Check every line of the records below for the string "will" and copy the ones that have it.

------ Information supplied

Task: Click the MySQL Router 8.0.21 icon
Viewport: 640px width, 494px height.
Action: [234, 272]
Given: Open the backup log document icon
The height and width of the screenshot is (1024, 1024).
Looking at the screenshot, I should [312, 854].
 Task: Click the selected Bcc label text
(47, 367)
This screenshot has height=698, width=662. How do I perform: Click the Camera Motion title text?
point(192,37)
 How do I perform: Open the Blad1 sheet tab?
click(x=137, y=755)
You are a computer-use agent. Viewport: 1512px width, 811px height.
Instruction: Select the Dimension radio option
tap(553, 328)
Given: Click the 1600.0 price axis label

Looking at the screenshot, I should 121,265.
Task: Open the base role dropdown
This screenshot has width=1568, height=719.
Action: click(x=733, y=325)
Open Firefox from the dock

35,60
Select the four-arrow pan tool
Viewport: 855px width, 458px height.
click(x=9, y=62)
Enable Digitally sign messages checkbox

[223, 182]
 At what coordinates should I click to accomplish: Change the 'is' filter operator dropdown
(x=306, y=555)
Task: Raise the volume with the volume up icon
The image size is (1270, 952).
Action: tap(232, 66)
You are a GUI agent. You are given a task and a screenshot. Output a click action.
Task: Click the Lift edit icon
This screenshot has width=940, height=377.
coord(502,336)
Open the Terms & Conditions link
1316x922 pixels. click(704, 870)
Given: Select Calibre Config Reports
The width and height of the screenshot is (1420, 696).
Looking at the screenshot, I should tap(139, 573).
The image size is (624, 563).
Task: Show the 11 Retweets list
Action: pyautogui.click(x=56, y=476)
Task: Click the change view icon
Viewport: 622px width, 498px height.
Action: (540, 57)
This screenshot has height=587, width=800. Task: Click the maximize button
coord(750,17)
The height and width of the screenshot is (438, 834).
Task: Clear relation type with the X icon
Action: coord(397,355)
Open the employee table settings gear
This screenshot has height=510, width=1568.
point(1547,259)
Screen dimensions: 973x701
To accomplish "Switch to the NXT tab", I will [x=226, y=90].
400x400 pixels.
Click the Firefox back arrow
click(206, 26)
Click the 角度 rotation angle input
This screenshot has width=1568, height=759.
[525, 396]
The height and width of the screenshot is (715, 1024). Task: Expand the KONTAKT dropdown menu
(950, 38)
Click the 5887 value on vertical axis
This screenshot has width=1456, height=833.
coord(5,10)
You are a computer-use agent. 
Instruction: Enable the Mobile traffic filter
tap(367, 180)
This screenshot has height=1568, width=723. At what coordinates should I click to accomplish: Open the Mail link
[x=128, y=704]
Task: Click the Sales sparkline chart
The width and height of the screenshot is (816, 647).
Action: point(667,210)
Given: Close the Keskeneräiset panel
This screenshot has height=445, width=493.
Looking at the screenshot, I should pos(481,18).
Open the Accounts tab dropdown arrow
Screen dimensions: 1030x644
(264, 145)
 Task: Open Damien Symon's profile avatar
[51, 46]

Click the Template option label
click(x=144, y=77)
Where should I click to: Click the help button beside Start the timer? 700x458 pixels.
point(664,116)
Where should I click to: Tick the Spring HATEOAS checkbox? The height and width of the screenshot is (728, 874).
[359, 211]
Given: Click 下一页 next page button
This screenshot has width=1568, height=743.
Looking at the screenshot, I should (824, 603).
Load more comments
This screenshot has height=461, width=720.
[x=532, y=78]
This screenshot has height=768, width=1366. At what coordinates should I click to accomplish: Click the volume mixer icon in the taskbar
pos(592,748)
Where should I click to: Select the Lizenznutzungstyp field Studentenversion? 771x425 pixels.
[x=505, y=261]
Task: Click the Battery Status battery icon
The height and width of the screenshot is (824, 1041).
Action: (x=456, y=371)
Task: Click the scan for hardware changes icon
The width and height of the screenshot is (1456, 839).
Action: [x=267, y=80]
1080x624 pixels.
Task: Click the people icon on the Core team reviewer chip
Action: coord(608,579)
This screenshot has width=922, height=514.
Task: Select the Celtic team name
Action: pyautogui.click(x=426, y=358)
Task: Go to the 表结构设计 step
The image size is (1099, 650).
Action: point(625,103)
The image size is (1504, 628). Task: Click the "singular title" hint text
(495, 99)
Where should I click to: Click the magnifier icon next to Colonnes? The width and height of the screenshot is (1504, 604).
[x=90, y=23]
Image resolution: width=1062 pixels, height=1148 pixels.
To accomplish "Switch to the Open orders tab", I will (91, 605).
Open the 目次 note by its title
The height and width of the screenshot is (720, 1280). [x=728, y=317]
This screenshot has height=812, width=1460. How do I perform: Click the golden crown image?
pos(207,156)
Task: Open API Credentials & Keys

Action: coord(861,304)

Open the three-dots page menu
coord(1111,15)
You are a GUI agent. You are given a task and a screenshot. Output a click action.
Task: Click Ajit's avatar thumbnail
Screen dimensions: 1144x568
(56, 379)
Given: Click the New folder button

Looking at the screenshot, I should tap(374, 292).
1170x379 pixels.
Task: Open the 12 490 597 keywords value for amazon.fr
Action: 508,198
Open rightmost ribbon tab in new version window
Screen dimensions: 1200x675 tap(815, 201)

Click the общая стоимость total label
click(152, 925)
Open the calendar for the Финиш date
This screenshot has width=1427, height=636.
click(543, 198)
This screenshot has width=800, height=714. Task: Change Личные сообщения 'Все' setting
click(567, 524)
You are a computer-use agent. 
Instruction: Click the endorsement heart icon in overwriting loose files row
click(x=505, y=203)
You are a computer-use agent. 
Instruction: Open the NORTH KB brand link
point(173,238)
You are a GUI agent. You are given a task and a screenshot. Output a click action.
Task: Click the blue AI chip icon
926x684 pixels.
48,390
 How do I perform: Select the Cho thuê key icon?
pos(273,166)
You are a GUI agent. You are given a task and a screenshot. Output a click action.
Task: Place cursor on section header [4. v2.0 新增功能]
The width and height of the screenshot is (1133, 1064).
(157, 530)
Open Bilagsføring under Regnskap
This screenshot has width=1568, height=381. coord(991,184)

------------

• Task response
To accomplish "Switch to the NXT tab", I will [x=226, y=90].
To accomplish "Switch to the Open orders tab", I will (91, 605).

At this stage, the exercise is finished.